[Source records]
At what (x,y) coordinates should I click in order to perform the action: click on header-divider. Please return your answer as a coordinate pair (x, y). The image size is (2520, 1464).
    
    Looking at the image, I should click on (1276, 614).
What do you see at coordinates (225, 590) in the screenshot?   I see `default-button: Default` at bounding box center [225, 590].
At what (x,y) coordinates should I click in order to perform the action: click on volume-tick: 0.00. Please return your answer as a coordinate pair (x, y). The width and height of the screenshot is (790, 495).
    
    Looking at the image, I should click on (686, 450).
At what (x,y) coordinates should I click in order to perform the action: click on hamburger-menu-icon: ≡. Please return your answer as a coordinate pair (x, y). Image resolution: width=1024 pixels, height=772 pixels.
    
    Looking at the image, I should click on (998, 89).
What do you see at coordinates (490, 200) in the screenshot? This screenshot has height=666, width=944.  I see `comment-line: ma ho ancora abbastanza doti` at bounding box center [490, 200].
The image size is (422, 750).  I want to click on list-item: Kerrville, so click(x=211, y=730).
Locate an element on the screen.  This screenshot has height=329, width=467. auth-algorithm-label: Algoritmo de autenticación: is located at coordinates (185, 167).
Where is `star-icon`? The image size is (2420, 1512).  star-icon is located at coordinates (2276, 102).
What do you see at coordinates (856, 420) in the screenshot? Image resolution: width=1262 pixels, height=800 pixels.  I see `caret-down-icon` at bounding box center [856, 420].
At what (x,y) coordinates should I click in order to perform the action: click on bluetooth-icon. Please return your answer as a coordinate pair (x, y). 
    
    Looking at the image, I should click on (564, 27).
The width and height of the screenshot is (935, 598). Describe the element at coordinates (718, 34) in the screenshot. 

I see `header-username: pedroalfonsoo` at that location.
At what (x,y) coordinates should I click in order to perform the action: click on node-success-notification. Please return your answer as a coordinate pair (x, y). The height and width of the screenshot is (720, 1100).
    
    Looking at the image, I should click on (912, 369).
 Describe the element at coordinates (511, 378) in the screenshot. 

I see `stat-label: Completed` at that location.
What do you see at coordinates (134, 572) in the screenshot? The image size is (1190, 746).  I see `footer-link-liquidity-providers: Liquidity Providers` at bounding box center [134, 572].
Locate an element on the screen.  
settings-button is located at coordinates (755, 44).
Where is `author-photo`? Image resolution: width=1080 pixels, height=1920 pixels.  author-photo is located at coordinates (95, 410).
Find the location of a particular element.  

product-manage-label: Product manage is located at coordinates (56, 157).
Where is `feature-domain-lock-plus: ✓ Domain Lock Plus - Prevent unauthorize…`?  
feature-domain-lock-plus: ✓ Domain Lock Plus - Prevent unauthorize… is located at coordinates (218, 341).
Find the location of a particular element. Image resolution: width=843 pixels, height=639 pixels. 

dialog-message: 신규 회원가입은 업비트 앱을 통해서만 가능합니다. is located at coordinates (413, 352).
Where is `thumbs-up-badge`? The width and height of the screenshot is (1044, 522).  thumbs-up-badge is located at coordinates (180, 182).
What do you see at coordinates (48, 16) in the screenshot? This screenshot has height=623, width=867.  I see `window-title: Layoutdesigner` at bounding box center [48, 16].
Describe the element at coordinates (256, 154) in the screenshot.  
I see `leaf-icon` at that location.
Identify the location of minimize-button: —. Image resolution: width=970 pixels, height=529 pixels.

[Problem to solve]
Rewrite the data from its first line through the line containing "What do you see at coordinates (856, 420)", including that line, with "coordinate pair" renamed to "pixel location" and all else unchanged.

[Task answer]
At what (x,y) coordinates should I click in order to perform the action: click on header-divider. Please return your answer as a pixel location (x, y). The image size is (2520, 1464).
    
    Looking at the image, I should click on (1276, 614).
What do you see at coordinates (225, 590) in the screenshot?   I see `default-button: Default` at bounding box center [225, 590].
At what (x,y) coordinates should I click in order to perform the action: click on volume-tick: 0.00. Please return your answer as a pixel location (x, y). The width and height of the screenshot is (790, 495).
    
    Looking at the image, I should click on (686, 450).
At what (x,y) coordinates should I click in order to perform the action: click on hamburger-menu-icon: ≡. Please return your answer as a pixel location (x, y). Image resolution: width=1024 pixels, height=772 pixels.
    
    Looking at the image, I should click on (998, 89).
What do you see at coordinates (490, 200) in the screenshot? This screenshot has height=666, width=944.  I see `comment-line: ma ho ancora abbastanza doti` at bounding box center [490, 200].
The image size is (422, 750).  I want to click on list-item: Kerrville, so click(x=211, y=730).
Locate an element on the screen.  This screenshot has height=329, width=467. auth-algorithm-label: Algoritmo de autenticación: is located at coordinates (185, 167).
Where is `star-icon`? The image size is (2420, 1512).  star-icon is located at coordinates (2276, 102).
What do you see at coordinates (856, 420) in the screenshot? Image resolution: width=1262 pixels, height=800 pixels.  I see `caret-down-icon` at bounding box center [856, 420].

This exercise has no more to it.